The complaint illustrates how automated pricing algorithms could result in improperly raising prices in violation of state price gouging statutes. The algorithms use a variety of inputs to determine pricing trends and allow sellers to set prices based on numerous market factors. In some scenarios, the input that caused the price increases plaintiffs complain of could be outside of Amazon’s control, such as a price change at a small local retailer. The changed input could inflate the price of a third-party’s product, without either the seller or Amazon actively setting the price. Under the plaintiffs’ theory, however, Amazon should be held liable for such increases. As we discussed in a previous article, plaintiffs cannot point to clear statutory price limitation in Washington. Instead, the WCPA merely prohibits unfair trade practices, forcing plaintiffs to argue that the WCPA effectively includes a 15% cap on price increases during an emergency. While plaintiffs have only brought suit against Amazon at this stage, third-party seller who, albeit, through an algorithm, responded to price gouging in the market by raising the price of their own product, could potentially be exposed to litigation risk as well.
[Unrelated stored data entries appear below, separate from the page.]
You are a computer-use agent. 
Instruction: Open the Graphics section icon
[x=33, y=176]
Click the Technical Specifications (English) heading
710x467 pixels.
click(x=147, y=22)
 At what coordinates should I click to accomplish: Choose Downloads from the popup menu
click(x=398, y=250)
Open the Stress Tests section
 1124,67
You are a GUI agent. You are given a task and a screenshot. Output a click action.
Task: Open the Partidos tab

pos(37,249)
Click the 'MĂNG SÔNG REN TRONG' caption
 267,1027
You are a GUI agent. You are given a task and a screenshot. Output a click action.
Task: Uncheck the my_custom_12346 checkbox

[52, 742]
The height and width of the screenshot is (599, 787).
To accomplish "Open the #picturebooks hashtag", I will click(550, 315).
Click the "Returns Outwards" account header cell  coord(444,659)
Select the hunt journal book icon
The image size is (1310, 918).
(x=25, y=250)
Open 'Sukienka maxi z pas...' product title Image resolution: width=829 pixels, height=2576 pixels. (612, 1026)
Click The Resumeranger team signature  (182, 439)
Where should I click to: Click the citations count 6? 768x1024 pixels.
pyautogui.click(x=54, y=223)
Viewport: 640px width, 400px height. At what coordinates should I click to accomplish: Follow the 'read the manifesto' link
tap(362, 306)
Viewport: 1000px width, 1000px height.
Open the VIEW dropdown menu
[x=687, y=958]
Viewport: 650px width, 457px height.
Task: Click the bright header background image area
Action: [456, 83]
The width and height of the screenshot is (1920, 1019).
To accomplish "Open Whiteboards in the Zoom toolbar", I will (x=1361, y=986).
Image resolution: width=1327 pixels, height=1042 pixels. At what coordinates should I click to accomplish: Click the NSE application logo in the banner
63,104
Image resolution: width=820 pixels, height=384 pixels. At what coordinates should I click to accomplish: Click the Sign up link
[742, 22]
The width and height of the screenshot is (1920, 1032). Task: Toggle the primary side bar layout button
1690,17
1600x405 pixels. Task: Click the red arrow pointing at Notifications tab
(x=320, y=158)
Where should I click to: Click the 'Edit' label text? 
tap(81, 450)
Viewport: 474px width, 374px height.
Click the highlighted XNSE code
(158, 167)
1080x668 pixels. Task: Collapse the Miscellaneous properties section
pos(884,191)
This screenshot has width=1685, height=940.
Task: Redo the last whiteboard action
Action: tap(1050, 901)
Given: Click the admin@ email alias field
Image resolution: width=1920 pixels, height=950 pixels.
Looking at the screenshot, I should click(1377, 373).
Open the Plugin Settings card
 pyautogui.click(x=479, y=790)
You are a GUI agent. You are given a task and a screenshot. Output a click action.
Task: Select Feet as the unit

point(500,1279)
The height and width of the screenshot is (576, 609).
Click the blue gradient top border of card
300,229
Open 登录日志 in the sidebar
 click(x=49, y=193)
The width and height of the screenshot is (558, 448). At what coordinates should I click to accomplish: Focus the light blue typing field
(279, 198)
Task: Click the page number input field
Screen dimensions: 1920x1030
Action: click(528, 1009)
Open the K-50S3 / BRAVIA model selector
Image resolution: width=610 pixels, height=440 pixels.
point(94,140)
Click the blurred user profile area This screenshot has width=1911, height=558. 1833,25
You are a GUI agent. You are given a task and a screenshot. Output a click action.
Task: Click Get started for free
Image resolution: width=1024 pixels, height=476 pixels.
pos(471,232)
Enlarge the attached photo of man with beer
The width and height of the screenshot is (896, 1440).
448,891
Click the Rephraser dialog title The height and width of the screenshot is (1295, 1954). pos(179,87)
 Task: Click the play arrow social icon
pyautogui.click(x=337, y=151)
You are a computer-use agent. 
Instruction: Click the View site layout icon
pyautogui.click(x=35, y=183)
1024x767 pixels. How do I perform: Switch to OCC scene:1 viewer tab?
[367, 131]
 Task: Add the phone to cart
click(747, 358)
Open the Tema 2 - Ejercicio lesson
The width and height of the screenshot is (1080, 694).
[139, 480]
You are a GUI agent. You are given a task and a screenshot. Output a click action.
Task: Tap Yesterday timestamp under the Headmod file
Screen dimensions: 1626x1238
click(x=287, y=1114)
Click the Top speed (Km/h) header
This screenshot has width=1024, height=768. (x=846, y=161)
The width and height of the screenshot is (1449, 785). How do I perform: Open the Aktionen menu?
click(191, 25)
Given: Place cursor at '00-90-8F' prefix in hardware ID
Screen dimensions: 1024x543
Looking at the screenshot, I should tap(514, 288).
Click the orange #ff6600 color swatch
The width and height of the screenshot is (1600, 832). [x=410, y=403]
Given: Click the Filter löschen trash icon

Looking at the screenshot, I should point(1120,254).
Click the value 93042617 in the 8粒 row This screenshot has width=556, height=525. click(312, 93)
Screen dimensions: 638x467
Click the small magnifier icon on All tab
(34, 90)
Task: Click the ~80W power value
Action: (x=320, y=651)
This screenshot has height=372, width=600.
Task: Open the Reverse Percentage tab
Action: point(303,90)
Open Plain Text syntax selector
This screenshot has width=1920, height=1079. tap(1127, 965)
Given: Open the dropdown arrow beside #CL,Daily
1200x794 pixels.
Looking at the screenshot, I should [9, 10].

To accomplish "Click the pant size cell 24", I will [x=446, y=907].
The complaint raises significant concerns for third-party sellers who utilize Amazon or other marketplace websites to sell products. If a seller is bound by pricing policies like those used by Amazon, the seller could risk similar liability under price gouging or other statutes. While some state laws permit price increases in the face of increased costs, sellers must substantiate the cost increase. Merely pointing to an Amazon-like pricing algorithm may not be sufficient to relieve such sellers of liability. When engaging in sales on platforms like Amazon sellers should carefully examine the types of protection the algorithm or pricing policy offers to ensure compliance with price gouging statutes and other pricing controls.
While still in its early stages, this lawsuit raises new concerns for those who run marketplaces, which could face liability when selling products on their platform and for third-party sellers, which potentially risk litigation by relying on automated pricing strategies or pricing agreements. Diligent companies will continue to monitor these developments closely to understand their individual exposure under increased enforcement and fluid price gouging laws, many of which remain in effect.